━━━ TEXTAUSZUG ━━━

Was nämlich online zugänglich ist, ist die Vorgängerstudie von Fondation SCELLES aus dem Jahr 2012. Diese kann man als pdf herunterladen und das sogar in der englischen Übersetzung: „Sexual Exploitation – Prostitution and Organized Crime“. Bereits dieses Werk ist fast 400 Seiten stark. Insgesamt wurden 55 Staaten betrachtet.

Und was dort zu lesen ist unterscheidet sich vom Grundtenor in keinster Weise dem Eindruck, den man bspw. durch den Spiegel-Artikel gewinnt. Bislang habe ich nur die Erkenntnisse über Deutschland und Schweden betrachtet. Ehrlich gesagt reicht mir das auch. Auf den ersten Blick scheinen sich die Autoren ja in Zeug gelegt zu haben um dieses Machwerk zusammenzustellen. Da braucht man schon einige Monate für… Aber bei genauerer Betrachtung ist es kaum an Unzulänglichkeit und methodischer Mängel zu überbieten. Klischees und Verallgemeinerungen sowie Meinungsmache, Ideologie und völlig fehlende Neutralität auch hier. Prostituierte werden ausnahmslos als Opfer präsentiert – als Opfer von Menschenhändlern…

Im Detail nutzen Charpenel und Co. nur ausgewählte und die vorgefertigte Meinung bestätigende Quellen. Untermauert werden ihre Theorien dann stets von zweifelhaften Einzelfallbeispielen. Ach und im Fall Deutschland sind die Quellen häufig Sekundärliteratur oder mehr als zur Hälfte Medienberichte und Zeitungsartikel (sogar einer über den Volkswagen-Skandal). Darunter gleich 5 Artikel von „Die Welt“. Bitte was hat das mit seriöser „Forschung“ zu tun? Das hätte auch die Emma so schreiben können.

━━━ BEREITGESTELLTES MATERIAL ━━━

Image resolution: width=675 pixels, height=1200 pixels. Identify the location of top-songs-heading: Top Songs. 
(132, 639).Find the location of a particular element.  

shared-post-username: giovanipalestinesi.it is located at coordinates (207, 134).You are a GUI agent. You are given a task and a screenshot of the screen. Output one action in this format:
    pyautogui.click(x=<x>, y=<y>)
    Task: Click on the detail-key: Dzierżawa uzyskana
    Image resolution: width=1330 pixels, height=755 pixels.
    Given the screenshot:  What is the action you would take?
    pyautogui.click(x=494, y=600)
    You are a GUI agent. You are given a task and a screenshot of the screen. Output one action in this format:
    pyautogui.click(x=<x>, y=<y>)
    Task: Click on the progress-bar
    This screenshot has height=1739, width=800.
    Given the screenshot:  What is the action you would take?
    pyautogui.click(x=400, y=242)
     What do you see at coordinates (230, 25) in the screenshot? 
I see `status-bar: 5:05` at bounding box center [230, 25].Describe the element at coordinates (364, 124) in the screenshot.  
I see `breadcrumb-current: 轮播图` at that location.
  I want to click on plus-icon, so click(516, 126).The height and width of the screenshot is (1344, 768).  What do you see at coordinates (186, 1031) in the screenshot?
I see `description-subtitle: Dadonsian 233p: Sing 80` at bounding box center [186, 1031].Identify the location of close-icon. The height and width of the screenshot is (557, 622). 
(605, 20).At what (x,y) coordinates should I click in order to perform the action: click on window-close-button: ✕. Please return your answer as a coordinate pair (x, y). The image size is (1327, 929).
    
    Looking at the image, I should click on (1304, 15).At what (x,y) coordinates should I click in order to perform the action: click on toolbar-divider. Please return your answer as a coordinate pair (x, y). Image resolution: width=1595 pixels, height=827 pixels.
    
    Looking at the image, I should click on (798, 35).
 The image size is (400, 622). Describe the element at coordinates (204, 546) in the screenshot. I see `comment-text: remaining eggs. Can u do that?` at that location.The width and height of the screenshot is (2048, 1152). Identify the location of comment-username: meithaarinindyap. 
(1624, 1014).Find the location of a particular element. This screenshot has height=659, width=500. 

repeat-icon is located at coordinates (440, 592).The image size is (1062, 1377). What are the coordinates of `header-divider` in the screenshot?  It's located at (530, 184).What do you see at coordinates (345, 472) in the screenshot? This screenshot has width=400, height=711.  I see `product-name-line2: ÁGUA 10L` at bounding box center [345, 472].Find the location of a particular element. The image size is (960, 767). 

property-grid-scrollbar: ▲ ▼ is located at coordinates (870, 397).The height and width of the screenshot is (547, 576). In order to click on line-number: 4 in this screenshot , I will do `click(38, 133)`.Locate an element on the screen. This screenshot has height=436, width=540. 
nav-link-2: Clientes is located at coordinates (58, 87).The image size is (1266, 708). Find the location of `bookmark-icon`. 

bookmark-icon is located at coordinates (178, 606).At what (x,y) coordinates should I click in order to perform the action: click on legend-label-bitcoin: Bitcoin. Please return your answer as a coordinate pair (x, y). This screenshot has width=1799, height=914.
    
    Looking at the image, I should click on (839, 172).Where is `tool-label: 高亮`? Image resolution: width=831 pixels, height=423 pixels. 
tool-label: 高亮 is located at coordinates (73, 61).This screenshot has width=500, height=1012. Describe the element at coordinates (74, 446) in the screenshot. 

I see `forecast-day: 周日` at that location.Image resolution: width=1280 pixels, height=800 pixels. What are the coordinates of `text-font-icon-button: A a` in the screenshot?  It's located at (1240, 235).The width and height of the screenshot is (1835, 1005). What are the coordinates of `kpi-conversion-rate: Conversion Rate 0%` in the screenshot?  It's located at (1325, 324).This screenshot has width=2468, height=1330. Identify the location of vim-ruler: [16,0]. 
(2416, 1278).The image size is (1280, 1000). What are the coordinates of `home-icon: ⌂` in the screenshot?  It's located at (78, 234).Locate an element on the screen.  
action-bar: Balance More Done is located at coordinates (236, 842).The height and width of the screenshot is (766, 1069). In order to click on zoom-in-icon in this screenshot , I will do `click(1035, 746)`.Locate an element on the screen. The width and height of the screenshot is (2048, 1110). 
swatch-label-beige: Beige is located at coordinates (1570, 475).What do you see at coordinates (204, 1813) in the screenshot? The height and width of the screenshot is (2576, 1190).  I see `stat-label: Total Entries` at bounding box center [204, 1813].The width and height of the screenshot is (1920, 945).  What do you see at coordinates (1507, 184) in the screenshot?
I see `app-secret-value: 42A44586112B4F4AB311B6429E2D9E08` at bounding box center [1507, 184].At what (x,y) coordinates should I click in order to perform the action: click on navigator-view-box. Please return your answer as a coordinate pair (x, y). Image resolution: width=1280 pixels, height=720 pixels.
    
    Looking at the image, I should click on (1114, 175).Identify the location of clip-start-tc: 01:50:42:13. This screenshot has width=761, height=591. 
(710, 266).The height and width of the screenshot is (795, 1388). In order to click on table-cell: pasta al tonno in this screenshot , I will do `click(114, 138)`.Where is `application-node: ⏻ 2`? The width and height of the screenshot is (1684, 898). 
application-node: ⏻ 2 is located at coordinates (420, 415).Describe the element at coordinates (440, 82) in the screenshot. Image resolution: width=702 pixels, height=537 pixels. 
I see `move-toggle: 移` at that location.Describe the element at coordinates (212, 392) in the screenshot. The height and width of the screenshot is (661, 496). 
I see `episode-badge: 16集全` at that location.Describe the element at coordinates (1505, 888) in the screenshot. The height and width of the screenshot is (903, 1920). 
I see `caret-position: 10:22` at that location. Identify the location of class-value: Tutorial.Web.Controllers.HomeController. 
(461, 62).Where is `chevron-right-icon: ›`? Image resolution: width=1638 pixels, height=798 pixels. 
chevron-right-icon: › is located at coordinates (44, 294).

━━━

◆ AUFGABE
Gib den Abschnitt aus dem Text über die Prostitutionsstudie wortgetreu wieder, beginnend bei den Worten „Im Detail nutzen“ und endend nach den Worten „so schreiben können.“. Die Zeilen werden für die Bearbeitung nicht benötigt.

◆ LÖSUNG
Im Detail nutzen Charpenel und Co. nur ausgewählte und die vorgefertigte Meinung bestätigende Quellen. Untermauert werden ihre Theorien dann stets von zweifelhaften Einzelfallbeispielen. Ach und im Fall Deutschland sind die Quellen häufig Sekundärliteratur oder mehr als zur Hälfte Medienberichte und Zeitungsartikel (sogar einer über den Volkswagen-Skandal). Darunter gleich 5 Artikel von „Die Welt“. Bitte was hat das mit seriöser „Forschung“ zu tun? Das hätte auch die Emma so schreiben können.